The ongoing conflict between copyright and new technology will pick up steam, says Kilpatrick associate Andrew Pequignot. “Copyright law has always been strained by introductions of new distribution methods and devices that facilitate copying, but I think it’s fair to say that the pace at which these changes are taking place are probably greater than ever before,” he says.
Pequignot predicts there will be some changes in the law, pointing to the Register of Copyrights’ pronouncement this year that it’s time for the “next great copyright act.”
“The Internet challenges traditional concepts of copyright, which was really developed for a physical world rather than a digital world,” says Pequignot.

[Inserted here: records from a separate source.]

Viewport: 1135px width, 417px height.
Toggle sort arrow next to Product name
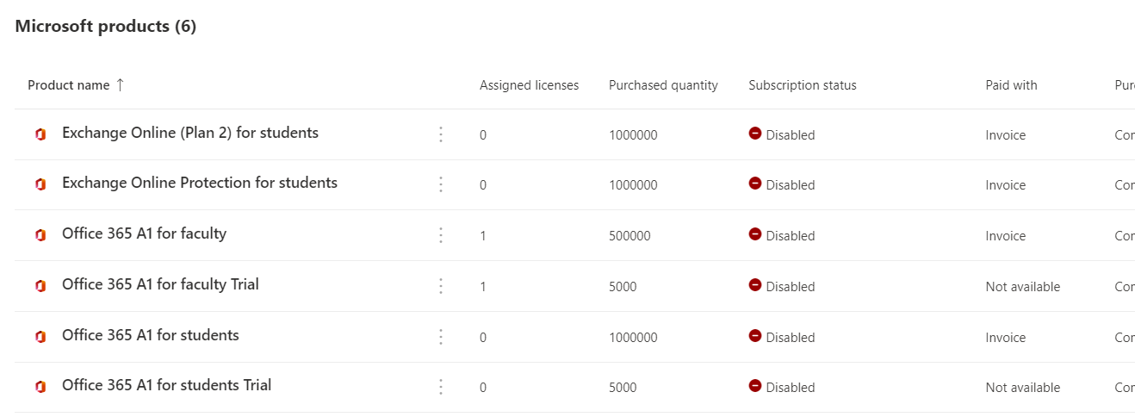[120, 84]
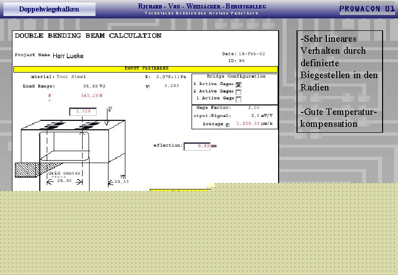The image size is (398, 275).
Task: Click the Doppelwiegebalken title button
Action: tap(49, 9)

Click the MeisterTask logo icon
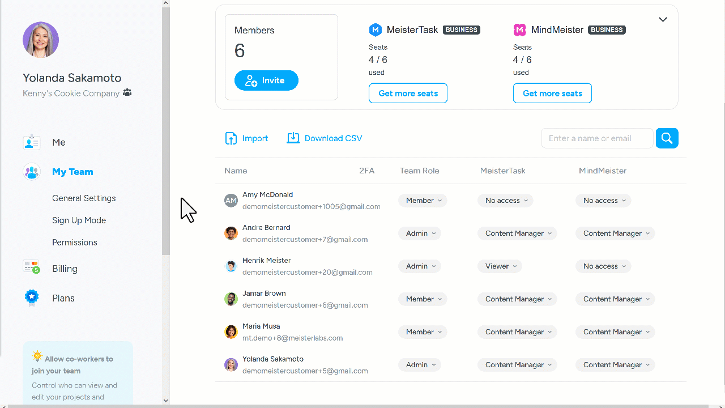tap(376, 29)

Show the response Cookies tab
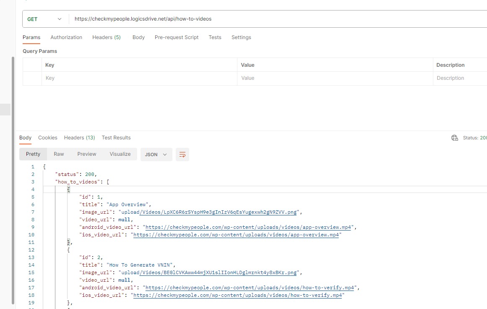click(48, 138)
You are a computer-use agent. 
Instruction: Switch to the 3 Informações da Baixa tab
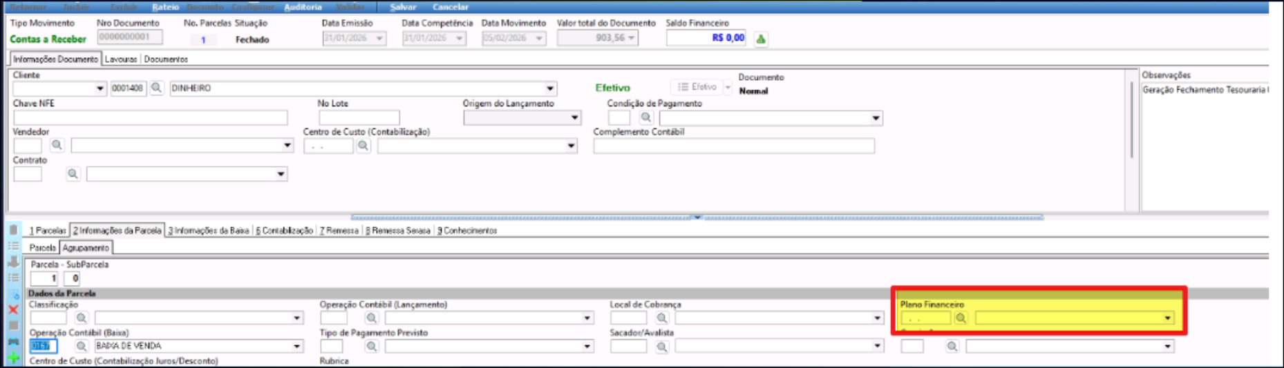tap(209, 231)
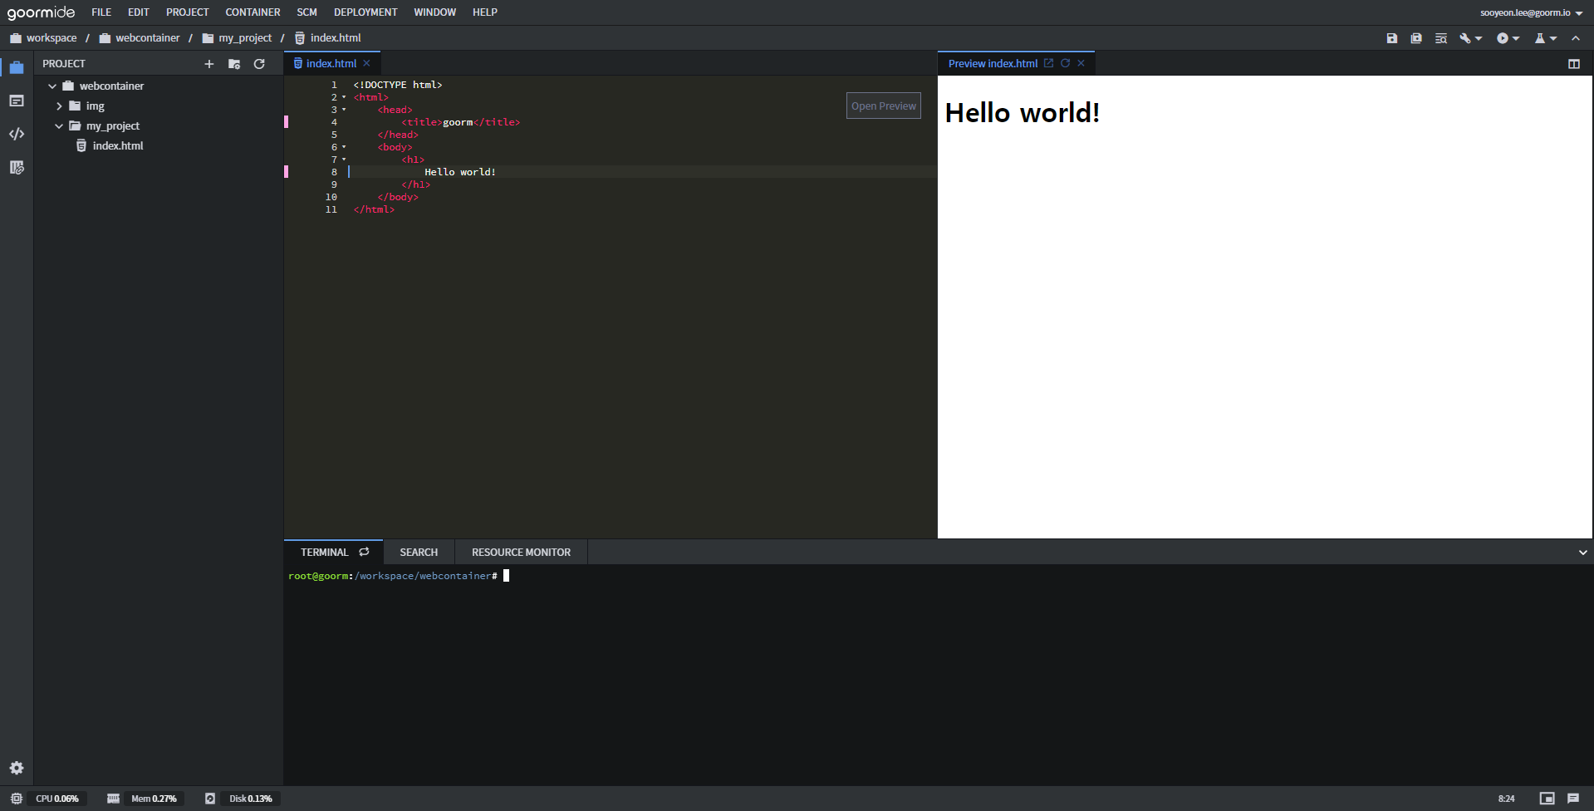
Task: Toggle the split editor layout
Action: tap(1574, 64)
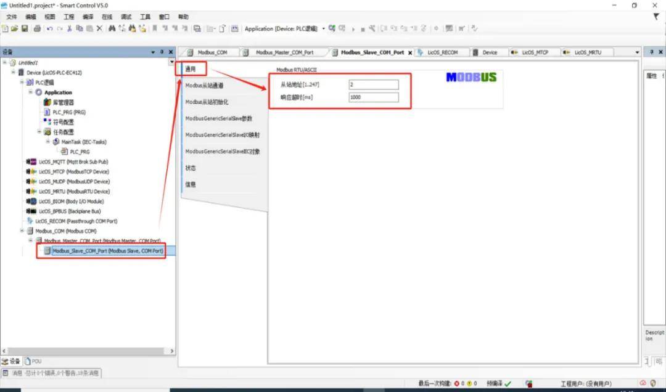
Task: Click the Find binoculars toolbar icon
Action: pos(112,28)
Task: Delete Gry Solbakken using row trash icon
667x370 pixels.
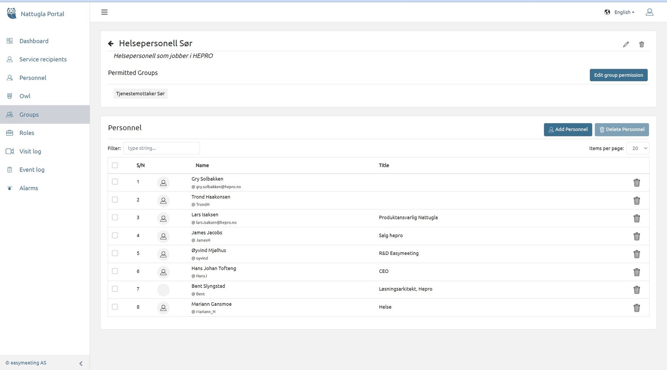Action: [x=637, y=183]
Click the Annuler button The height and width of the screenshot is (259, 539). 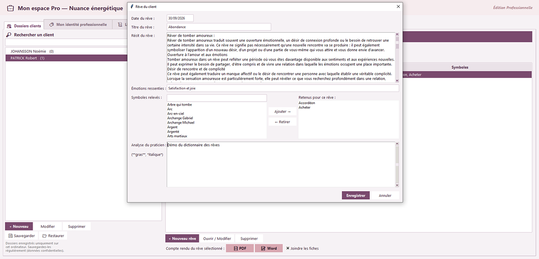click(385, 196)
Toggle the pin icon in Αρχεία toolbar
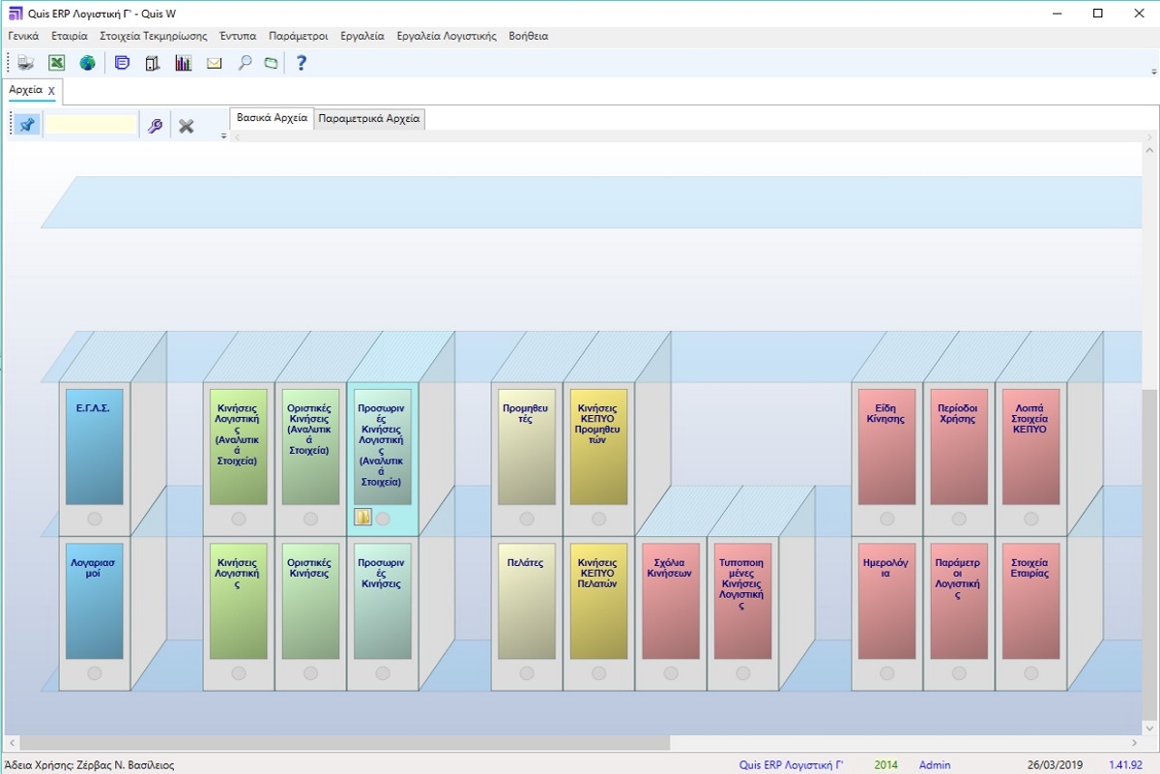 (27, 125)
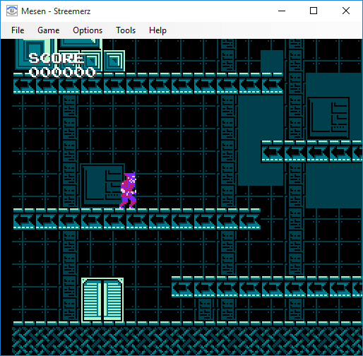Click the small square block right of SCORE
This screenshot has height=356, width=363.
(x=114, y=61)
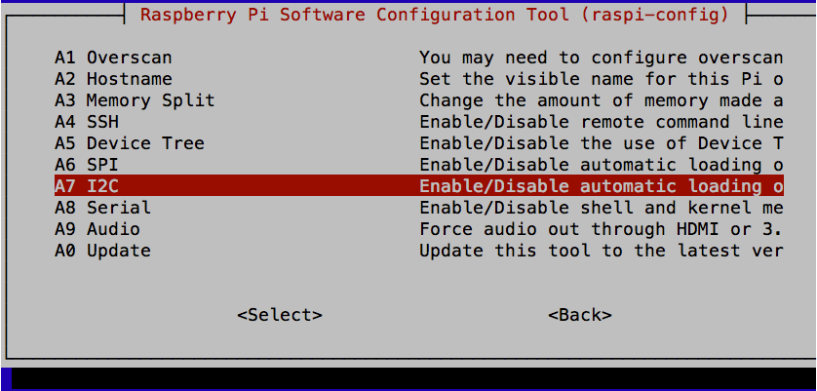
Task: Select the A8 Serial option
Action: pyautogui.click(x=102, y=208)
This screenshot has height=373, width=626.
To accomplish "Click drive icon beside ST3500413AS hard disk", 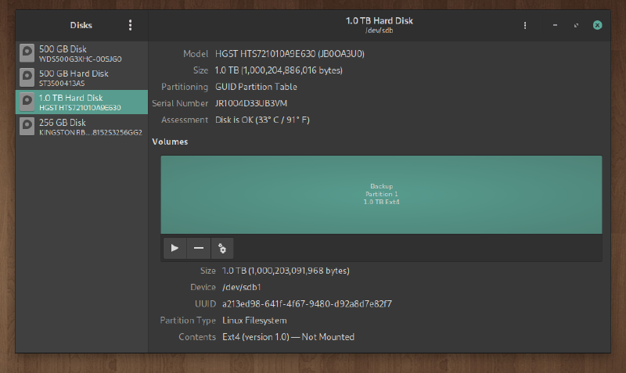I will click(x=27, y=77).
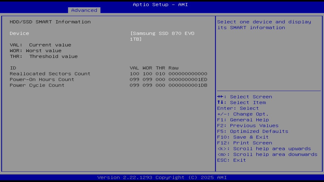Select the Reallocated Sectors Count row
Screen dimensions: 324x182
click(x=50, y=74)
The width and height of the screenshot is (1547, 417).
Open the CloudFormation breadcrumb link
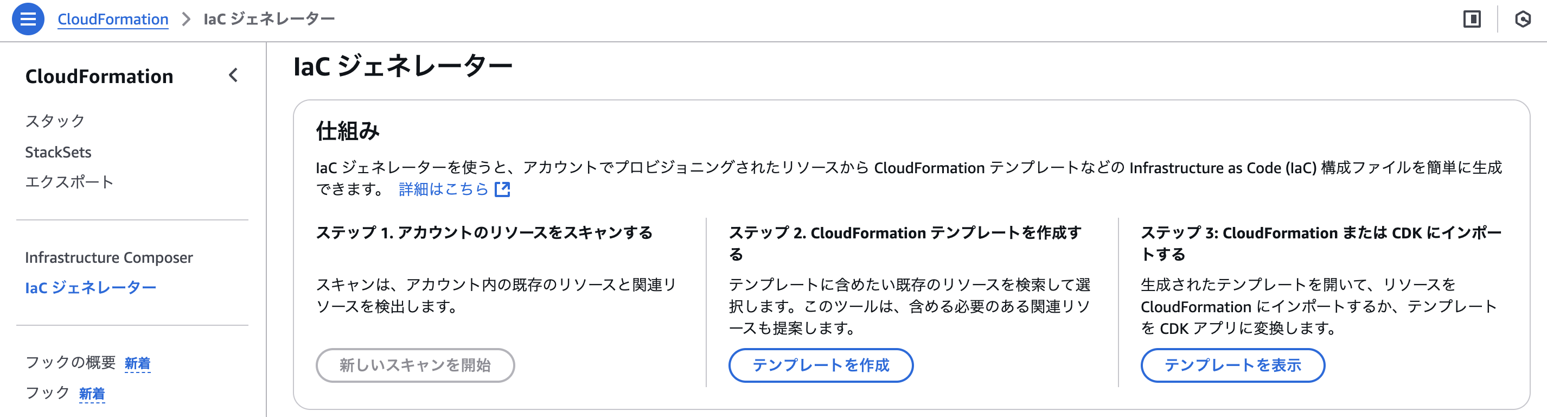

According to Pequignot, another issue is cyberlockers or third-party online services that provide file storing and file sharing services.
“If you’ve got music that you’re storing in a cloud, what are the legal implications of that? ” asks Pequignot. “ You have companies designing what really are inefficient systems to try and fit within existing law. At some point you are going to see more of a push to tackle these issues in some way.”
University of Illinois law professor Paul Heald points to another area to watch in copyright law at the Library of Congress. The Librarian of Congress reviews copyright laws every three years and has the authority to create exceptions.
Exceptions in recent years have affected technology, Heald says, including a recent exception that allows users to “jail-break” cellphones. In other words, “you’re allowed to actually, if you want to, put an app on your iPhone that isn’t an Apple app. … You can put an Apple app on a Samsung phone,” he says. The phones are programmed to make the change difficult, but it can be done legally.
“The librarian’s ability to actually create exceptions has really significant impact and effects on this super-huge market for cellphone applications and also the ease of which people can switch cellphone companies,” says Heald. Starting in January, cellphone users will need permission from their carriers to unlock their phones. With an unlocked phone, users can switch between cellphone carriers.
The U.S. Supreme Court’s ruling in Kirtsaeng v. John Wiley & Sons this past March will have a significant impact on copyright law. The case involved a student, Supap Kirtsaeng, who came to the United States from Thailand to attend college. He had family members purchase textbooks in Thailand and send them to him in the United States, where he resold them on eBay at a profit. Eight of the textbooks were made by the U.S. company John Wiley & Sons, who sued Kirtsaeng. The Supreme Court ruled in favor of Kirtsaeng, using the “first sale” doctrine as its argument in support of the resales.
“What’s clear right now is copyright owners can keep out counterfeit and infringing goods, but they can’t keep out goods that they themselves made [legally] overseas and shipped overseas,” says Heald. “It really has a huge effect on what goods can and can’t be imported in the U.S.”
A final trend to watch, says Heald, is a little-known provision in copyright legislation that went into effect in 1978. The law gave musicians and songwriters termination rights, allowing them to reclaim their copyrighted material 35 years after signing over their rights to record companies. “Everybody was expecting a huge onslaught of litigation, but there seems to be a lot of negotiating going on,” he says.